Wu, Ting Yu, Khorramshahi, Taura, Taylor, Lindsey A et al. · International journal of environmental research and public health · 2022 · DOI
Quick Summary
This study looked for mold-related toxins in the urine of 236 ME/CFS patients who had been exposed to mold in water-damaged buildings. Researchers found evidence of these toxins in 92.4% of the patients tested, with a toxin called ochratoxin A being the most common. The study provides preliminary evidence that mold exposure may be connected to ME/CFS in this patient group, though more research is needed to understand if mold actually causes the illness.
Why It Matters
This study explores a potential environmental trigger (mycotoxin exposure) that may contribute to ME/CFS development, addressing a significant gap since ME/CFS pathophysiology remains unknown. For patients, understanding possible environmental risk factors could inform prevention strategies and inform clinical discussions about exposure history. For researchers, these preliminary findings suggest that controlled studies comparing mycotoxin levels in ME/CFS patients versus controls are warranted.
Observed Findings
92.4% of ME/CFS patients with chronic mold exposure history demonstrated detectable Aspergillus-derived mycotoxins in urinalysis
Ochratoxin A (OTA) was the most prevalent mycotoxin detected among the three toxins studied
Mycotoxin distributions (OTA, AF, GT) in urinalysis showed right-skewed patterns, indicating variable toxin levels across the patient population
Patient age distribution (30-50 years, predominantly female) was normally distributed
Study population was geographically limited to South Florida ME/CFS patients
Inferred Conclusions
Chronic mold exposure may be epidemiologically associated with ME/CFS in a subset of patients, particularly those from water-damaged building environments
Future controlled studies should directly compare mycotoxin levels between ME/CFS patients and appropriate control populations to establish causality
Ochratoxin A warrants particular attention in future investigations of mycotoxin and ME/CFS associations
Remaining Questions
Do unexposed ME/CFS patients or healthy controls exposed to mold show similar mycotoxin levels, and if not, is this association specific to ME/CFS?

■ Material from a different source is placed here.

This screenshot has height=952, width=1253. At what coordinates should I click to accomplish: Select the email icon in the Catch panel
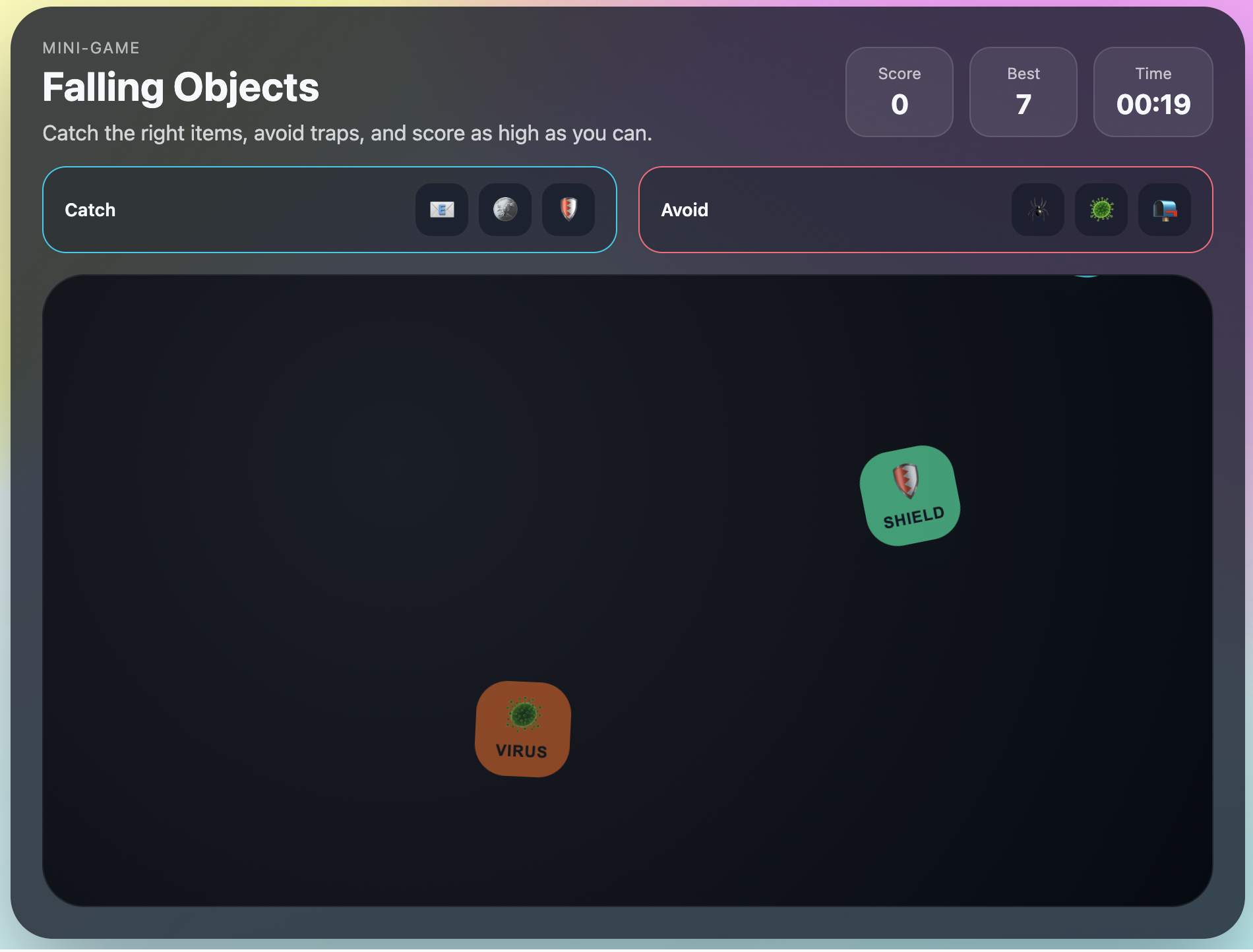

Does the presence and level of mycotoxins correlate with ME/CFS symptom severity or disease progression?
What This Study Does Not Prove
This study does not prove that mold exposure causes ME/CFS—it only shows an association in patients who already have the illness and reported mold exposure. Without a control group of unexposed people or people with mold exposure but without ME/CFS, the study cannot determine if mycotoxin presence is unique to ME/CFS or causally related to disease onset. The findings are specific to South Florida and may not apply to ME/CFS patients in other geographic regions.